Photographing Episkopi church, Sikinos

Introduction to the 'Buildings' galleries
By Mark Wilman

Though not old by Greek standards, the church of Episkopi on Sikinos island converted into a Christian house of worship in the 3rd century A.D. is the most impressive encounter I've had with architecture during the making of this project.

Until 2018, it was believed to have been a former temple of Apollo made into a mausoleum for a Roman General. However, the tomb of a noble woman 'Neiko' was discovered in July of that year hidden under the building, with her name inscribed upon her grave indicating Episkopi's true purpose.

By coincidence, I had photographed at the church with the model dressed in classical costume two years prior to this in 2016 and had felt an aura of femininity about the building at the time.

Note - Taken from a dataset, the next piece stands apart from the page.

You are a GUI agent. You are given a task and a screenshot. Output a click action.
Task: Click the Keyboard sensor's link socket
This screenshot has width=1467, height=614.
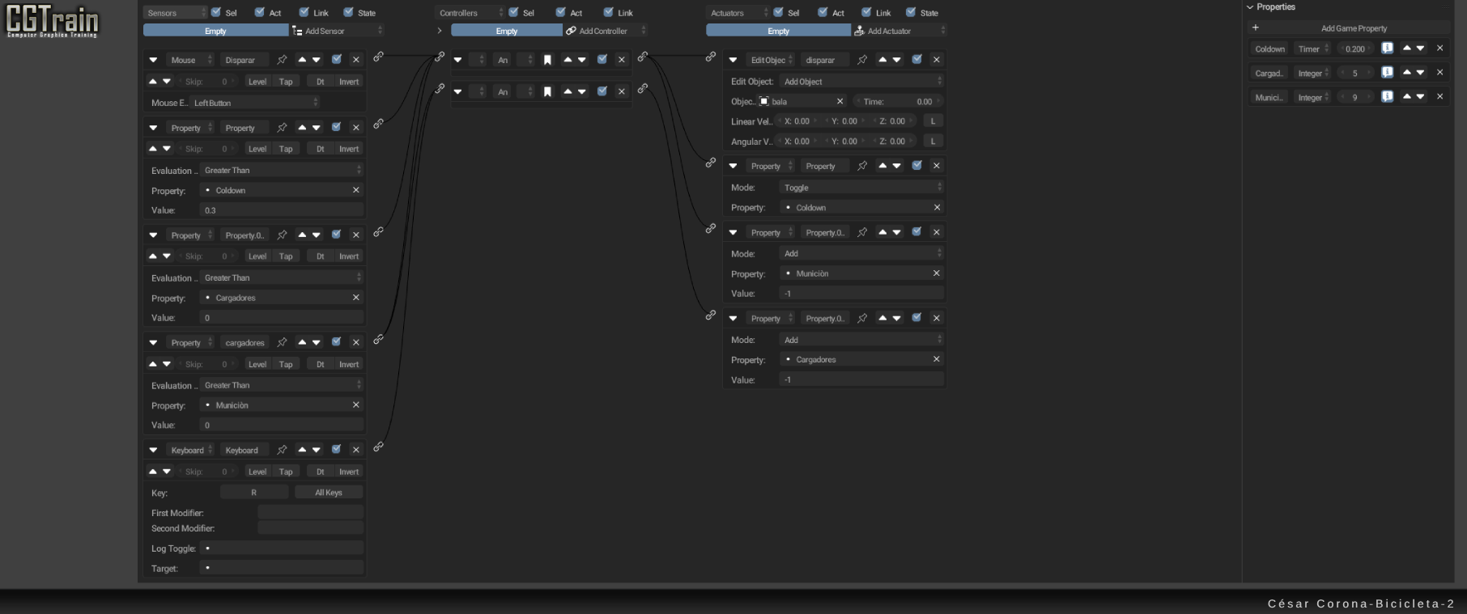coord(378,447)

One of the photos from the Lost Lady of Sikinos, Neiko set became the centrepiece of the exhibition at the Aquarium of Milan in spring 2019 because of its unique historical relevance.

The now crumbling neoclassical mining administration building at Mega Livadi in Serifos is a museum in itself and walking inside it a question of uncertainty. The atmosphere of this small village by the sea is welcoming and historically intriguing.

The bay, like much of the island, was intensely focused on iron ore extraction, as can be seen by the solid stone supporting structures, iron tracks and bridge abandoned decades ago.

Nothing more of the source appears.